Das Ausmaß der Lüsternheit und die Häufigkeit des sexuellen Ausagierens nahmen mit der Zeit zu. Mit dem Aufkommen des schnelleren Internets hatte ich jederzeit und in beliebiger Menge alles zur Verfügung, was mir einfiel. Trotzdem konnte ich nie genug bekommen. Meine Frau zu treffen und die Heirat mit 30 änderte nicht einmal etwas. Ich habe mir selbst geschworen, dass ich sie nicht betrügen würde, dass ich meine lüsternen Taten nur auf das Internet beschränken würde und dass ich aufhören würde, Sex zu kaufen und mich auf solche Perversionen einzulassen. Aber weder Versprechen
noch feste Entschlossenheit haben je funktioniert. Die Lüsternheit und das Streben nach sexuellen Aktivitäten waren für mich unverzichtbar – etwas, auf das ich mich verlassen konnte, wenn die reale Welt unerträglich schien. Es wurde meine einzige Quelle der Erleichterung, aber es machte mich auch angespannter, ängstlicher und beschämender – etwas, das mir erst viel später in der Nüchternheit klar wurde.
Im Jahr 2005 begann ich, noch mehr Zeit mit Lüsternheit und Ausagieren zu verbringen. Irgendwann hatte ich solche Angst vor dem, was ich sah (und wie lange), dass ich dachte, ich sei von einem Dämon besessen. Ich bin in eine Kirche gegangen, obwohl ich nie ein Kirchengänger war.

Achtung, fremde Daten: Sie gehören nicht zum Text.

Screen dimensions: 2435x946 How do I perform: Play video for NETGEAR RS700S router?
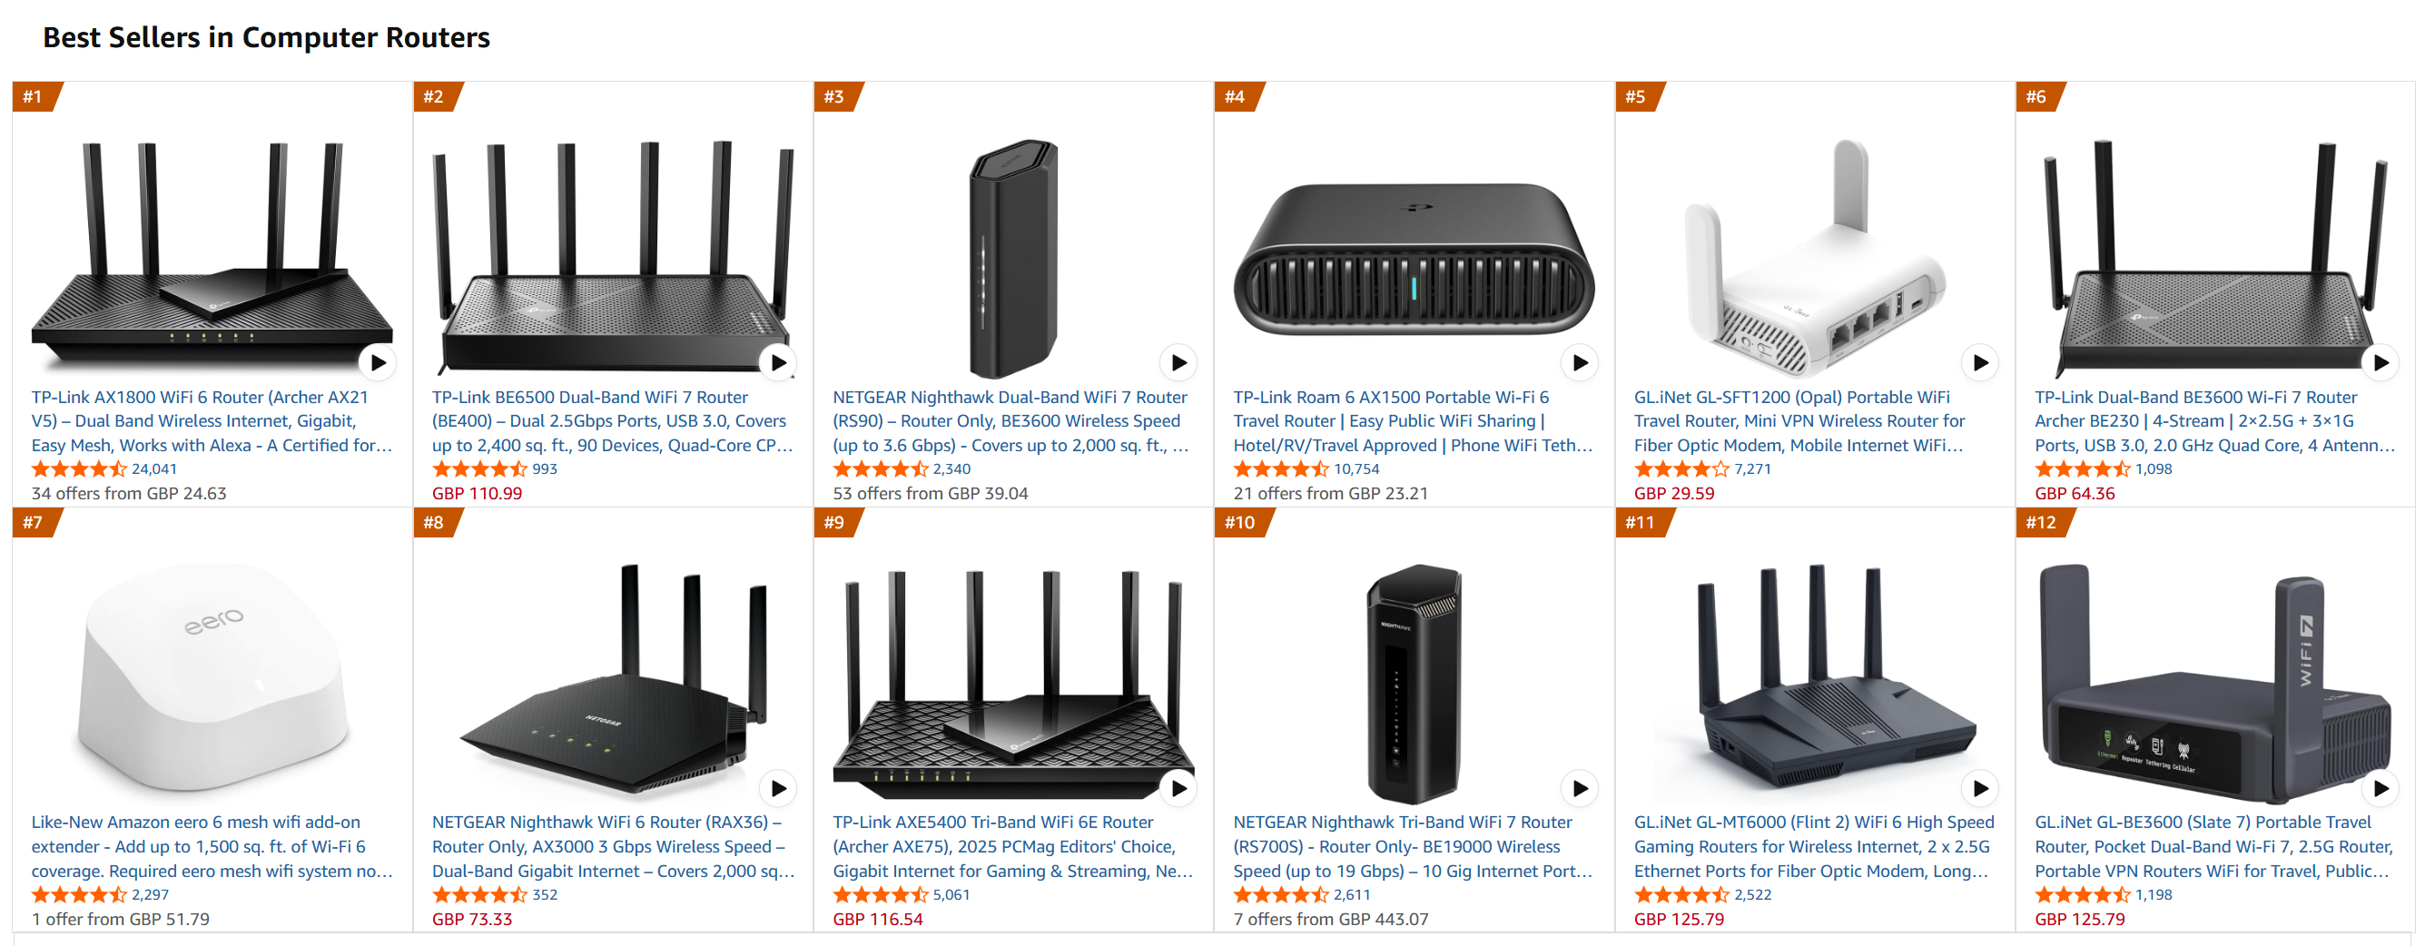tap(1579, 787)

Im Jahr 2007 wurde mir schließlich klar, dass ich süchtig war, als ich mich auf eine wichtige Berufsprüfung vorbereitete. Ich habe mehr Zeit mit Pornografie verbracht als mit Lernen. Im Jahr 2008 wurde es so schlimm, dass ich mir keine Zeit nahm, zu arbeiten, zu schlafen oder mich richtig zu ernähren. Ich habe fast die ganze Zeit ausagiert. Mittlerweile finde ich, dass die Geschichte von Bill W.s und Dr. Bobs letzten Trinktagen meine Situation sehr widerspiegelt. Nachdem ich in meinem Beruf von den düsteren Prognosen für Süchtige erfahren hatte, wurde mir klar, dass ich dem Untergang geweiht war, und suchte die Anonymen Sexaholiker auf.

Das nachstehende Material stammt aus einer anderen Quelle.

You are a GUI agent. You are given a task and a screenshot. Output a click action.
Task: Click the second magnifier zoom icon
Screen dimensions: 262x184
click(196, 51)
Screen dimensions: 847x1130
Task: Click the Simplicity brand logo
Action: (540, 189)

Glücklicherweise habe ich die AS-Website gefunden, einige Treffen und deren Veranstaltungsorte gefunden und angefangen, daran teilzunehmen. Wenn ich nicht zu Meetings ging, konnte ich höchstens eine Woche lang nüchtern bleiben, aber wenn ich an Meetings teilnahm, blieb ich drei Wochen lang nüchtern. Das Ausagieren brachte keine erwünschten Effekte mehr und fühlte sich extrem erniedrigend an. Jetzt wollte ich unbedingt aufhören, aber es ging nicht. Zu diesem Zeitpunkt bat ich jemanden, mich zu sponsern, und begann mit der Arbeit an den Schritten. Nachdem ich Schritt Eins zum ersten Mal gearbeitet hatte, hörte ich auf wundersame Weise auf, auszuagieren. Dies geschah erneut, als ich 2011 im Krankenhaus meine Nüchternheit zurücksetzte.

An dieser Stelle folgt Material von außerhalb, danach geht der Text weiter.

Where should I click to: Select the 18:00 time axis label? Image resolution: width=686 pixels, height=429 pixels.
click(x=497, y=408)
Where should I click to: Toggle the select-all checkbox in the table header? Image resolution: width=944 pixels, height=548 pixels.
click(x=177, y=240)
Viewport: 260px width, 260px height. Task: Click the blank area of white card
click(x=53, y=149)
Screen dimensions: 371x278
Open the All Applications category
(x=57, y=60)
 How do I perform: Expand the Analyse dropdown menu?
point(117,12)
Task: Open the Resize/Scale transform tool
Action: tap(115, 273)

Als ich ohne die Gemeinschaft und das Programm war (insbesondere ohne die Auswirkungen von Schritt Eins), war ich der Lüsternheit gegenüber machtlos und musste einfach ausagieren. Als ich meinen ersten Schritt abgeschlossen hatte und regelmäßig Kontakt zu neuen Brüdern hatte, war ich genauso machtlos wie zuvor, musste aber nicht ausagieren. Ich nenne es meinen „leichten, aber revolutionären Bewusstseinswandel“. In AS entdeckte ich, was die Grundlagen meiner Nüchternheit
und Genesung bildete: Meetings, Dienst, Sponsorenschaft, die Arbeit am Programm und das Lesen von Literatur. Da ich so stur bin, mache ich all diese Dinge regelmäßig und es hält mich irgendwie nüchtern. Das hat mir das Leben gerettet und macht es zusammen mit der Hilfe von außen weniger elend und sogar angenehm.